> **WORK TO BE COMPLETED**: Give every line below as a JSON list of strings, one string per line, with blank lines left out. Omit the pictures.
---------- RECORDS TO USE
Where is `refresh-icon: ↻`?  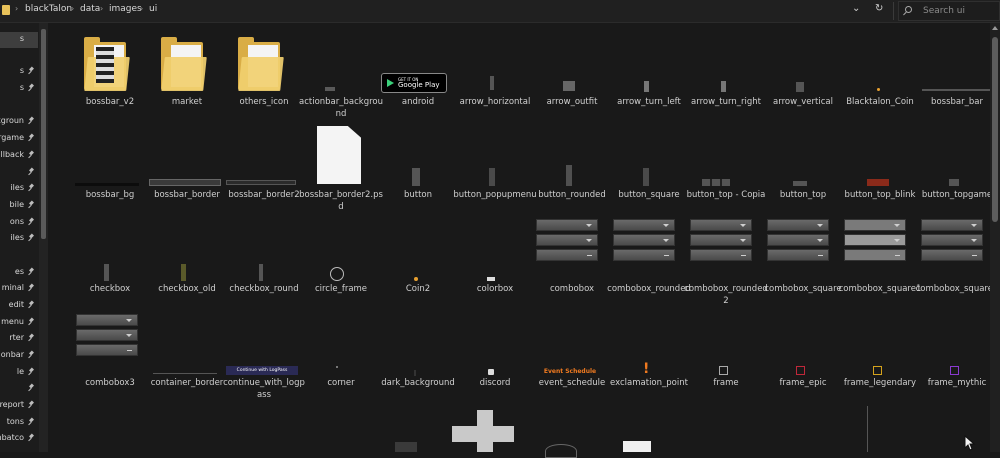
refresh-icon: ↻ is located at coordinates (879, 8).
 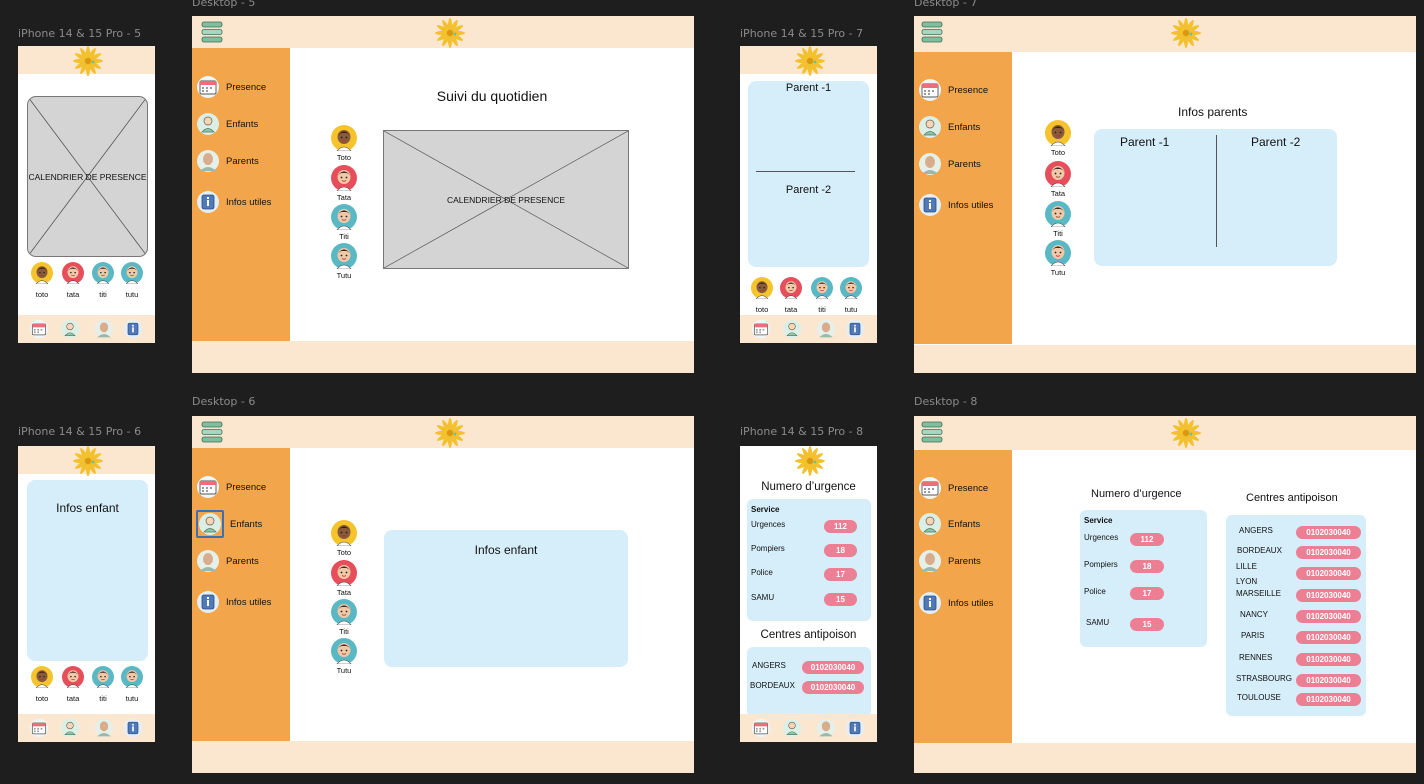 I want to click on sidebar-item-label: Infos utiles, so click(x=971, y=603).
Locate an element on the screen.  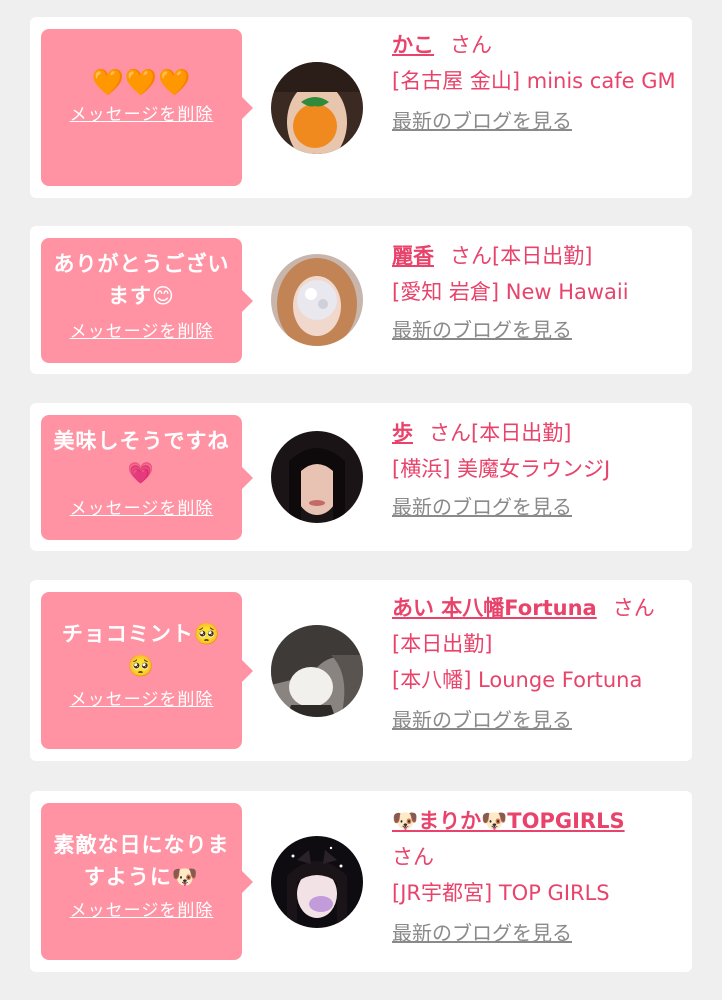
message-bubble: チョコミント🥺🥺 メッセージを削除 is located at coordinates (147, 670).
--------------------
> **ANSWER BELOW**:
[
  "Where is `refresh-icon: ↻`?  ",
  "refresh-icon: ↻ is located at coordinates (879, 8).",
  "  I want to click on sidebar-item-label: Infos utiles, so click(x=971, y=603).",
  "Locate an element on the screen.  ",
  "message-bubble: チョコミント🥺🥺 メッセージを削除 is located at coordinates (147, 670)."
]